** THE TASK **
Since each line must match the original, copy out the records with no differences at all.

[Stored items]
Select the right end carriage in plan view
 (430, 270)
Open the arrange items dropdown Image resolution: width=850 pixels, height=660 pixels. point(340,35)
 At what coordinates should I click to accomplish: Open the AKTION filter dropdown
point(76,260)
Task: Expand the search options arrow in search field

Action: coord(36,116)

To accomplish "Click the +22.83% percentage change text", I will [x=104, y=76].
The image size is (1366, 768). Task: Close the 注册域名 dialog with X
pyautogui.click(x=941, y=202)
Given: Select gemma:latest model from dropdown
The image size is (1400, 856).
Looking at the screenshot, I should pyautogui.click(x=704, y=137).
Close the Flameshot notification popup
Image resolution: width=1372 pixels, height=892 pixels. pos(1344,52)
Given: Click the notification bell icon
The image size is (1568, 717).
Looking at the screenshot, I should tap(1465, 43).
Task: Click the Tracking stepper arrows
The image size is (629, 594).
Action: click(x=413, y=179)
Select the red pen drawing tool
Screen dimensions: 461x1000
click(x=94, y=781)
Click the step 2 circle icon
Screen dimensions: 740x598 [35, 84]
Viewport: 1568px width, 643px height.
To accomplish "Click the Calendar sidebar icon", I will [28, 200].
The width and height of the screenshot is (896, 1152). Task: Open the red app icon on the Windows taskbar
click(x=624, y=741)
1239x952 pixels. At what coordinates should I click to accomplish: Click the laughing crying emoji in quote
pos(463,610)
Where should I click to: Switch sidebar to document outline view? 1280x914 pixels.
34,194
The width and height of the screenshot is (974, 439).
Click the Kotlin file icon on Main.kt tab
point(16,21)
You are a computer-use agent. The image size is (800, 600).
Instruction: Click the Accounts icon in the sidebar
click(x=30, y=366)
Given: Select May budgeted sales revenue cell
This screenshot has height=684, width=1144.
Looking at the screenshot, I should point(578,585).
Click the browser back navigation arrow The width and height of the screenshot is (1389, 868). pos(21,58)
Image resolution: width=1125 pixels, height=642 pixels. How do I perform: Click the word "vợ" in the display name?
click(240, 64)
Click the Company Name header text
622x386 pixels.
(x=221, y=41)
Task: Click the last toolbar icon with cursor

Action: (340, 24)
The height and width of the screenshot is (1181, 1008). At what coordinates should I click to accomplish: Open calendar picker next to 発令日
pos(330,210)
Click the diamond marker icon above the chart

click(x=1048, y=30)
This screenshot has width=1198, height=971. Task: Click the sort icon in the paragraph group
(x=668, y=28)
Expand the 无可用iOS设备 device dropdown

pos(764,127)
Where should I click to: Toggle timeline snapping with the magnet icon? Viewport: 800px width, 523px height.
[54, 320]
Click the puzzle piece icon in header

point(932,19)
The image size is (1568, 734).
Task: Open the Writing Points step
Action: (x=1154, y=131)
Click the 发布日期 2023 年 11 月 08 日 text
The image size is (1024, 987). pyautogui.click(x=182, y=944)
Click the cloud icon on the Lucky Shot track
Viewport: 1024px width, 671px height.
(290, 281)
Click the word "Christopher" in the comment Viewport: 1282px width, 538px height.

** TASK SOLUTION **
Select the right end carriage in plan view
 (430, 270)
Open the arrange items dropdown Image resolution: width=850 pixels, height=660 pixels. point(340,35)
 At what coordinates should I click to accomplish: Open the AKTION filter dropdown
point(76,260)
Task: Expand the search options arrow in search field

Action: coord(36,116)

To accomplish "Click the +22.83% percentage change text", I will [x=104, y=76].
The image size is (1366, 768). Task: Close the 注册域名 dialog with X
pyautogui.click(x=941, y=202)
Given: Select gemma:latest model from dropdown
The image size is (1400, 856).
Looking at the screenshot, I should pyautogui.click(x=704, y=137).
Close the Flameshot notification popup
Image resolution: width=1372 pixels, height=892 pixels. pos(1344,52)
Given: Click the notification bell icon
The image size is (1568, 717).
Looking at the screenshot, I should tap(1465, 43).
Task: Click the Tracking stepper arrows
The image size is (629, 594).
Action: click(x=413, y=179)
Select the red pen drawing tool
Screen dimensions: 461x1000
click(x=94, y=781)
Click the step 2 circle icon
Screen dimensions: 740x598 [35, 84]
Viewport: 1568px width, 643px height.
To accomplish "Click the Calendar sidebar icon", I will [28, 200].
The width and height of the screenshot is (896, 1152). Task: Open the red app icon on the Windows taskbar
click(x=624, y=741)
1239x952 pixels. At what coordinates should I click to accomplish: Click the laughing crying emoji in quote
pos(463,610)
Where should I click to: Switch sidebar to document outline view? 1280x914 pixels.
34,194
The width and height of the screenshot is (974, 439).
Click the Kotlin file icon on Main.kt tab
point(16,21)
You are a computer-use agent. The image size is (800, 600).
Instruction: Click the Accounts icon in the sidebar
click(x=30, y=366)
Given: Select May budgeted sales revenue cell
This screenshot has height=684, width=1144.
Looking at the screenshot, I should point(578,585).
Click the browser back navigation arrow The width and height of the screenshot is (1389, 868). pos(21,58)
Image resolution: width=1125 pixels, height=642 pixels. How do I perform: Click the word "vợ" in the display name?
click(240, 64)
Click the Company Name header text
622x386 pixels.
(x=221, y=41)
Task: Click the last toolbar icon with cursor

Action: (340, 24)
The height and width of the screenshot is (1181, 1008). At what coordinates should I click to accomplish: Open calendar picker next to 発令日
pos(330,210)
Click the diamond marker icon above the chart

click(x=1048, y=30)
This screenshot has width=1198, height=971. Task: Click the sort icon in the paragraph group
(x=668, y=28)
Expand the 无可用iOS设备 device dropdown

pos(764,127)
Where should I click to: Toggle timeline snapping with the magnet icon? Viewport: 800px width, 523px height.
[54, 320]
Click the puzzle piece icon in header

point(932,19)
The image size is (1568, 734).
Task: Open the Writing Points step
Action: (x=1154, y=131)
Click the 发布日期 2023 年 11 月 08 日 text
The image size is (1024, 987). pyautogui.click(x=182, y=944)
Click the cloud icon on the Lucky Shot track
Viewport: 1024px width, 671px height.
(290, 281)
Click the word "Christopher" in the comment Viewport: 1282px width, 538px height.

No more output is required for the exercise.